**Your instructions**.
Return all of the material, keeping each line exactly as it is.

Segment Start: Entries provided

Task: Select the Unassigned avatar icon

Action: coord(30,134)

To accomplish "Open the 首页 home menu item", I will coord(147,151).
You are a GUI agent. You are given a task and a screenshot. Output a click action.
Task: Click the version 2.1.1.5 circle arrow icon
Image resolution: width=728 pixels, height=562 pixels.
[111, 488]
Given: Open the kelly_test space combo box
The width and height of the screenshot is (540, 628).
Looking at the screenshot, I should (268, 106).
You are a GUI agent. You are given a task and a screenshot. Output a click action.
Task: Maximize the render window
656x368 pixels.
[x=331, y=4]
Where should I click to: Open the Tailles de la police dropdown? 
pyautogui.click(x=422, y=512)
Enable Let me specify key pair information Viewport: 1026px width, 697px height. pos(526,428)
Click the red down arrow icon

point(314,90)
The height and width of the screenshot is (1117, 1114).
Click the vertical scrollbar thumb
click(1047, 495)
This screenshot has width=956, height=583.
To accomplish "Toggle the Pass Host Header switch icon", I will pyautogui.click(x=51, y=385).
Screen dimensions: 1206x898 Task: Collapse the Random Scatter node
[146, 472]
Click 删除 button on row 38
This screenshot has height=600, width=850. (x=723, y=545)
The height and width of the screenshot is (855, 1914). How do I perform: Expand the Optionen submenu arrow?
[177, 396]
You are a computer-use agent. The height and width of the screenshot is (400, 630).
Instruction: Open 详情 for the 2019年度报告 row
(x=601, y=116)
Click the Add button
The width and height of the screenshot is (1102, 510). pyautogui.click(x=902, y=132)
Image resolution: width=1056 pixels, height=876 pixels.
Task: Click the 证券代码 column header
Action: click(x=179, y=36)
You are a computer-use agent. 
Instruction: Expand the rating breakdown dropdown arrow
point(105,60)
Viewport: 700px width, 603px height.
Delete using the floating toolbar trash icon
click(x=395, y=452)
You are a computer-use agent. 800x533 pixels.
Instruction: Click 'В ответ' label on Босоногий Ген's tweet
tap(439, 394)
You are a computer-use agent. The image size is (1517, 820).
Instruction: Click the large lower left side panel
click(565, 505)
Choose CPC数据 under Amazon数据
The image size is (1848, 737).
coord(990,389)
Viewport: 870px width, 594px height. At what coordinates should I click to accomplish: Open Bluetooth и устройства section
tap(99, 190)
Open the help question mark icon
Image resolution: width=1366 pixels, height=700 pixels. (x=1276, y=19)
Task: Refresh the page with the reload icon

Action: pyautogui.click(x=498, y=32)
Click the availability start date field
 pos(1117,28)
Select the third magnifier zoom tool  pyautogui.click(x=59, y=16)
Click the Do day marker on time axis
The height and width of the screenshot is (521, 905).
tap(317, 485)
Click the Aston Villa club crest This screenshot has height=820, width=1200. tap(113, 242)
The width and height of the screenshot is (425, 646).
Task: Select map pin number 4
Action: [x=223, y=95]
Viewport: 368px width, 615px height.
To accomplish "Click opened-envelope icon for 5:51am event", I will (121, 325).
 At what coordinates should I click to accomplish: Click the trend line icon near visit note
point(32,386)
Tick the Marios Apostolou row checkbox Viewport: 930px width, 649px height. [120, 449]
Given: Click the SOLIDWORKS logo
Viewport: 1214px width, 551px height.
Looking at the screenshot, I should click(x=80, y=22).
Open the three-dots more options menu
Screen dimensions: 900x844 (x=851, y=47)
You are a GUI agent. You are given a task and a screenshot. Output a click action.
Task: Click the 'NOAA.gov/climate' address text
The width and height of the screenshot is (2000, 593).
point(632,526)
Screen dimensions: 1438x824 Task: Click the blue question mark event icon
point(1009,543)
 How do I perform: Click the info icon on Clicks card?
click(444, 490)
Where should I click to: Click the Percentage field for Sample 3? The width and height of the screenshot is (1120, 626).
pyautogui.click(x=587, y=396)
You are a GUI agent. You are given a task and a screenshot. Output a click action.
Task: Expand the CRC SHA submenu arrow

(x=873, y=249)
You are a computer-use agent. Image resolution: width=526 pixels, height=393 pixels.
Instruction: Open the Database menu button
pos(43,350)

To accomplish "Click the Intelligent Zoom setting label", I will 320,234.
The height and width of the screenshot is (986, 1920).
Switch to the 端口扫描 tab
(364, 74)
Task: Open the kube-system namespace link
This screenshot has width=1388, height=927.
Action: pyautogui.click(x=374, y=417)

Segment End: Entries provided

**Answer space**.
Task: Select the Unassigned avatar icon

Action: coord(30,134)

To accomplish "Open the 首页 home menu item", I will coord(147,151).
You are a GUI agent. You are given a task and a screenshot. Output a click action.
Task: Click the version 2.1.1.5 circle arrow icon
Image resolution: width=728 pixels, height=562 pixels.
[111, 488]
Given: Open the kelly_test space combo box
The width and height of the screenshot is (540, 628).
Looking at the screenshot, I should (268, 106).
You are a GUI agent. You are given a task and a screenshot. Output a click action.
Task: Maximize the render window
656x368 pixels.
[x=331, y=4]
Where should I click to: Open the Tailles de la police dropdown? 
pyautogui.click(x=422, y=512)
Enable Let me specify key pair information Viewport: 1026px width, 697px height. pos(526,428)
Click the red down arrow icon

point(314,90)
The height and width of the screenshot is (1117, 1114).
Click the vertical scrollbar thumb
click(1047, 495)
This screenshot has width=956, height=583.
To accomplish "Toggle the Pass Host Header switch icon", I will pyautogui.click(x=51, y=385).
Screen dimensions: 1206x898 Task: Collapse the Random Scatter node
[146, 472]
Click 删除 button on row 38
This screenshot has height=600, width=850. (x=723, y=545)
The height and width of the screenshot is (855, 1914). How do I perform: Expand the Optionen submenu arrow?
[177, 396]
You are a computer-use agent. The height and width of the screenshot is (400, 630).
Instruction: Open 详情 for the 2019年度报告 row
(x=601, y=116)
Click the Add button
The width and height of the screenshot is (1102, 510). pyautogui.click(x=902, y=132)
Image resolution: width=1056 pixels, height=876 pixels.
Task: Click the 证券代码 column header
Action: click(x=179, y=36)
You are a computer-use agent. 
Instruction: Expand the rating breakdown dropdown arrow
point(105,60)
Viewport: 700px width, 603px height.
Delete using the floating toolbar trash icon
click(x=395, y=452)
You are a computer-use agent. 800x533 pixels.
Instruction: Click 'В ответ' label on Босоногий Ген's tweet
tap(439, 394)
You are a computer-use agent. The image size is (1517, 820).
Instruction: Click the large lower left side panel
click(565, 505)
Choose CPC数据 under Amazon数据
The image size is (1848, 737).
coord(990,389)
Viewport: 870px width, 594px height. At what coordinates should I click to accomplish: Open Bluetooth и устройства section
tap(99, 190)
Open the help question mark icon
Image resolution: width=1366 pixels, height=700 pixels. (x=1276, y=19)
Task: Refresh the page with the reload icon

Action: pyautogui.click(x=498, y=32)
Click the availability start date field
 pos(1117,28)
Select the third magnifier zoom tool  pyautogui.click(x=59, y=16)
Click the Do day marker on time axis
The height and width of the screenshot is (521, 905).
tap(317, 485)
Click the Aston Villa club crest This screenshot has height=820, width=1200. tap(113, 242)
The width and height of the screenshot is (425, 646).
Task: Select map pin number 4
Action: [x=223, y=95]
Viewport: 368px width, 615px height.
To accomplish "Click opened-envelope icon for 5:51am event", I will (121, 325).
 At what coordinates should I click to accomplish: Click the trend line icon near visit note
point(32,386)
Tick the Marios Apostolou row checkbox Viewport: 930px width, 649px height. [120, 449]
Given: Click the SOLIDWORKS logo
Viewport: 1214px width, 551px height.
Looking at the screenshot, I should click(x=80, y=22).
Open the three-dots more options menu
Screen dimensions: 900x844 (x=851, y=47)
You are a GUI agent. You are given a task and a screenshot. Output a click action.
Task: Click the 'NOAA.gov/climate' address text
The width and height of the screenshot is (2000, 593).
point(632,526)
Screen dimensions: 1438x824 Task: Click the blue question mark event icon
point(1009,543)
 How do I perform: Click the info icon on Clicks card?
click(444, 490)
Where should I click to: Click the Percentage field for Sample 3? The width and height of the screenshot is (1120, 626).
pyautogui.click(x=587, y=396)
You are a GUI agent. You are given a task and a screenshot. Output a click action.
Task: Expand the CRC SHA submenu arrow

(x=873, y=249)
You are a computer-use agent. Image resolution: width=526 pixels, height=393 pixels.
Instruction: Open the Database menu button
pos(43,350)

To accomplish "Click the Intelligent Zoom setting label", I will 320,234.
The height and width of the screenshot is (986, 1920).
Switch to the 端口扫描 tab
(364, 74)
Task: Open the kube-system namespace link
This screenshot has width=1388, height=927.
Action: pyautogui.click(x=374, y=417)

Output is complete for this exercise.